* _Task to carry out_
Please return the data below word for word, keeping every line unchanged and in its original order.

--- Start of Records to use ---

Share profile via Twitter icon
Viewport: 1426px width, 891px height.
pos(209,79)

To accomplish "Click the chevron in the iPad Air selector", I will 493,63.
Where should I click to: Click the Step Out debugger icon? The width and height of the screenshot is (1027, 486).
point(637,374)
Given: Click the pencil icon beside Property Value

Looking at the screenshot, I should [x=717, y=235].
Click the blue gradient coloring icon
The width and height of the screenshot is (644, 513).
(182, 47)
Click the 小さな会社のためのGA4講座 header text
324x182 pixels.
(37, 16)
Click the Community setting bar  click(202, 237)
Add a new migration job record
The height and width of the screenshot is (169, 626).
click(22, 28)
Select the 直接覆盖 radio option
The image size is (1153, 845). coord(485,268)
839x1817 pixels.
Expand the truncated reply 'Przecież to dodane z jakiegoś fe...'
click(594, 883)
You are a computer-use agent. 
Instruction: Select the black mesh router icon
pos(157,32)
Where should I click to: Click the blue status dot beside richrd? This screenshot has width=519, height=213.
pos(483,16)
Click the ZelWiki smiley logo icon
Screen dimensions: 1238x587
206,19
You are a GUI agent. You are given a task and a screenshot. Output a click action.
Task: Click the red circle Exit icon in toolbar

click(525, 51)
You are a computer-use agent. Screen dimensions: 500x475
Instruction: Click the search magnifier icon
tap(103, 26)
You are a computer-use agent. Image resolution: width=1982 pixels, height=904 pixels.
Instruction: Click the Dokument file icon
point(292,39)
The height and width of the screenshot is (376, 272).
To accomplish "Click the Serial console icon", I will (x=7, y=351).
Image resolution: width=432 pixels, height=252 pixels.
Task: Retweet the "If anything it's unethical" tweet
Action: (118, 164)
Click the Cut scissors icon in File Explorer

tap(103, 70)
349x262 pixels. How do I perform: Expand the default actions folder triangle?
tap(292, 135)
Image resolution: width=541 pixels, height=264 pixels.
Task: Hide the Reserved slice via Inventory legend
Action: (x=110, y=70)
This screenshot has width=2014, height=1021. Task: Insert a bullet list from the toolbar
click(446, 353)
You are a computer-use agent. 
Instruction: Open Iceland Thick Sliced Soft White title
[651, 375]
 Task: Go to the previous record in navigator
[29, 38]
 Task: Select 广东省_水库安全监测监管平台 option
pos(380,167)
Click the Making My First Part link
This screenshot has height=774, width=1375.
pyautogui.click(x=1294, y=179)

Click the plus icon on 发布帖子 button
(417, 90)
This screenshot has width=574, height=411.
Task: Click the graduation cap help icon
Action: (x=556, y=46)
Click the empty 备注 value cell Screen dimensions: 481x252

--- End of Records to use ---

* _The response_
Share profile via Twitter icon
Viewport: 1426px width, 891px height.
pos(209,79)

To accomplish "Click the chevron in the iPad Air selector", I will 493,63.
Where should I click to: Click the Step Out debugger icon? The width and height of the screenshot is (1027, 486).
point(637,374)
Given: Click the pencil icon beside Property Value

Looking at the screenshot, I should [x=717, y=235].
Click the blue gradient coloring icon
The width and height of the screenshot is (644, 513).
(182, 47)
Click the 小さな会社のためのGA4講座 header text
324x182 pixels.
(37, 16)
Click the Community setting bar  click(202, 237)
Add a new migration job record
The height and width of the screenshot is (169, 626).
click(22, 28)
Select the 直接覆盖 radio option
The image size is (1153, 845). coord(485,268)
839x1817 pixels.
Expand the truncated reply 'Przecież to dodane z jakiegoś fe...'
click(594, 883)
You are a computer-use agent. 
Instruction: Select the black mesh router icon
pos(157,32)
Where should I click to: Click the blue status dot beside richrd? This screenshot has width=519, height=213.
pos(483,16)
Click the ZelWiki smiley logo icon
Screen dimensions: 1238x587
206,19
You are a GUI agent. You are given a task and a screenshot. Output a click action.
Task: Click the red circle Exit icon in toolbar

click(525, 51)
You are a computer-use agent. Screen dimensions: 500x475
Instruction: Click the search magnifier icon
tap(103, 26)
You are a computer-use agent. Image resolution: width=1982 pixels, height=904 pixels.
Instruction: Click the Dokument file icon
point(292,39)
The height and width of the screenshot is (376, 272).
To accomplish "Click the Serial console icon", I will (x=7, y=351).
Image resolution: width=432 pixels, height=252 pixels.
Task: Retweet the "If anything it's unethical" tweet
Action: (118, 164)
Click the Cut scissors icon in File Explorer

tap(103, 70)
349x262 pixels. How do I perform: Expand the default actions folder triangle?
tap(292, 135)
Image resolution: width=541 pixels, height=264 pixels.
Task: Hide the Reserved slice via Inventory legend
Action: (x=110, y=70)
This screenshot has width=2014, height=1021. Task: Insert a bullet list from the toolbar
click(446, 353)
You are a computer-use agent. 
Instruction: Open Iceland Thick Sliced Soft White title
[651, 375]
 Task: Go to the previous record in navigator
[29, 38]
 Task: Select 广东省_水库安全监测监管平台 option
pos(380,167)
Click the Making My First Part link
This screenshot has height=774, width=1375.
pyautogui.click(x=1294, y=179)

Click the plus icon on 发布帖子 button
(417, 90)
This screenshot has width=574, height=411.
Task: Click the graduation cap help icon
Action: (x=556, y=46)
Click the empty 备注 value cell Screen dimensions: 481x252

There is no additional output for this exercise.